Les hommes de main avaient pour habitude de sillonner le quartier afin d’être en mesure de savoir laquelle de leur fille tenait compagnie à quel client, photo à l’appui. Agnès le savait. Le chantage auprès des personnalités étant pratique courante en cas de nécessité, toutes les précautions s’avéraient fructueuses.
—L’homme qui est venu me chercher m’a remise aux mains d’un autre, se justifia-t-elle.
—Le gars qui t’a emmenée est un type très connu dans le domaine du business, il se nomme Sigysmond. Si tu lisais les bonnes informations, tu le saurais, la sermonna-t-il en envoyant négligemment un magazine économique représentant la photo du géant à chevelure blanchie, sur son tas de paperasse.
Du fait que monsieur Hess avait prévu sa visite, et projeté de lui présenter l’article idoine, insuffla à Agnès un sentiment de défaite. La poigne de Karl se resserrait d’autant plus que la jeune femme forçait sur ses muscles.
—T’avais pas le droit de tout prendre. C’était pour acheter mon silence.

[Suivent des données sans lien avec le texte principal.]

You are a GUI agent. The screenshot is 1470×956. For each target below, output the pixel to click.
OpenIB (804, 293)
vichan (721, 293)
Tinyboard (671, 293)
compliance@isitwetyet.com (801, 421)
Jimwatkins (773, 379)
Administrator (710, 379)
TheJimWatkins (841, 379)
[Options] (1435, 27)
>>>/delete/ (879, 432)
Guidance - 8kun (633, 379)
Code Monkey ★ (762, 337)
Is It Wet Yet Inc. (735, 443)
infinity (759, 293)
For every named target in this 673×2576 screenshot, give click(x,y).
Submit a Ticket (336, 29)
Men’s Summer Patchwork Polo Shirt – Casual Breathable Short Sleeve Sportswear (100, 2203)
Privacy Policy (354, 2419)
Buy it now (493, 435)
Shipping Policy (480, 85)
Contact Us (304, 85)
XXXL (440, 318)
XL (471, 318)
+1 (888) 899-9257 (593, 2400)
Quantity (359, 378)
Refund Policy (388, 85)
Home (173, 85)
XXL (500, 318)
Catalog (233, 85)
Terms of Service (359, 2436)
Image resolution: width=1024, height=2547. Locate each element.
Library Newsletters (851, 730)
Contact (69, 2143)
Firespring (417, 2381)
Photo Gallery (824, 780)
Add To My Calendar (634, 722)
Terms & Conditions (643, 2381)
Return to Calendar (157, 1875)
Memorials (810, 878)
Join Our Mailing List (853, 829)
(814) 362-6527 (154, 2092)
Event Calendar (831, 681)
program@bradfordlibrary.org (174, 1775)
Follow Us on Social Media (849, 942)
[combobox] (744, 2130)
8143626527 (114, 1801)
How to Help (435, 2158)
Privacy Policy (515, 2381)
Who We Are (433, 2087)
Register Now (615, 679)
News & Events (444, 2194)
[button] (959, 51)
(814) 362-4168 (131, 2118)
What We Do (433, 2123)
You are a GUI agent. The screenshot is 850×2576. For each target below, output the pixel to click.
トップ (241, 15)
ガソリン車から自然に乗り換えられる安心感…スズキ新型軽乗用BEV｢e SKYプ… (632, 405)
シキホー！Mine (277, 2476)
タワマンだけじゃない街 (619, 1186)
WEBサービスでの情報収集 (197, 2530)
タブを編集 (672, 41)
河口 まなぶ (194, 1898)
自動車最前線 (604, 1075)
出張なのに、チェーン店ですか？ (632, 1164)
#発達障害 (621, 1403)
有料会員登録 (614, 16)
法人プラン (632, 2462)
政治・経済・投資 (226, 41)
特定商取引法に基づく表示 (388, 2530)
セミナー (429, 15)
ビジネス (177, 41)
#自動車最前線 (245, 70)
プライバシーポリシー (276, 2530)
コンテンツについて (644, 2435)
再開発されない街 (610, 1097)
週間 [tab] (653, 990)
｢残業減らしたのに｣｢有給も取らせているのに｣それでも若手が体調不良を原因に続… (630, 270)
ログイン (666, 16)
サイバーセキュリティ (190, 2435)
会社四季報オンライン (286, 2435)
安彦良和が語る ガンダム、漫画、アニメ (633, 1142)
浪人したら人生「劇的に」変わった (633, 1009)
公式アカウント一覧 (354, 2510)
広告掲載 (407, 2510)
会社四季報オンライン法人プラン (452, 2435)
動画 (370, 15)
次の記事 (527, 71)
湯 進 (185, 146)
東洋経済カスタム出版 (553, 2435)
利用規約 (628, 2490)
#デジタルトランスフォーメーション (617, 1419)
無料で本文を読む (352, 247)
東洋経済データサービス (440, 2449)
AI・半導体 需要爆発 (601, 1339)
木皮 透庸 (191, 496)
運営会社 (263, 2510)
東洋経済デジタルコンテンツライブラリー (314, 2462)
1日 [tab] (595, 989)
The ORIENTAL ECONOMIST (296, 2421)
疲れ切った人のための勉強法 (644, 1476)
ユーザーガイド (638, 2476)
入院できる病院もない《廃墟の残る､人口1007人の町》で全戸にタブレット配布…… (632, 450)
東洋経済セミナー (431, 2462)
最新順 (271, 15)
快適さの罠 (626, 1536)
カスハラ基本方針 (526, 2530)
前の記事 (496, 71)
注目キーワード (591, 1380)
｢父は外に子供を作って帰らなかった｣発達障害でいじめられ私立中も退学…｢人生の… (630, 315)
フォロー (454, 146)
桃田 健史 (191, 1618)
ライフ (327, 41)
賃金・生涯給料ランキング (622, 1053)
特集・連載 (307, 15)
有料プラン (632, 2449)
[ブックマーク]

—Comme tu y vas ma poulette. Le surplus qu’il t’a donné c’est pour acheter mon silence. La parole d’une traînée comme toi contre la mienne ne vaut rien.
—Rends-moi le fric !
—Parle plus poliment.
Le mégot qu’il venait d’écraser laissait une ligne verticale de fumée qui se dissipa peu à peu. Monsieur Hess ouvrit une enveloppe à l’aide de son coupe-papier, oubliant Agnès et ses jérémiades. Celle-ci tenta l’approche séductrice.
—Allez, rends-le-moi et je te baise comme tu l’aimes, suggéra-t-elle en écartant une cuisse, dévoilant un morceau de dentelle appartenant à une tenue affriolante. Je t’en prie.
—Tu ne m’excites plus, rejeta l’homme en examinant son courrier.Tu es... Comment disent les jeunes aujourd’hui ? Ah oui, has been.
La lettre en question lui venait du policier Arcole, avec qui il s’était arrangé en triplant son salaire, pour que l’agent fermât les yeux sur son commerce. Dans la lettre, il assurait qu’avant de partir à la retraite, il formerait le stagiaire Valmy afin qu’il ne posât pas de problème.
—Je le fais pour Karl et tous ses collègues. Ils pourront me prendre tous ensemble, en même temps, mais je t’en prie, pas de roulette russe ni de mousse au chocolat.
Agnès entama une danse lancinante, comme le lui avait enseigné son mentor.
—Vois ça avec Karl s’il est d’accord. Il dépense son argent comme bon lui semble, déclara monsieur Hess en brûlant la preuve de ses manigances à l’aide de son briquet.
Sentant durcir quelque chose entre les jambes de Karl au contact de son dos, Agnès s’y frotta en ondulant le bas des reins et roula exagérément d’une épaule pour lui dévoiler un sein. L’homme relâcha sa prise révélant un silencieux.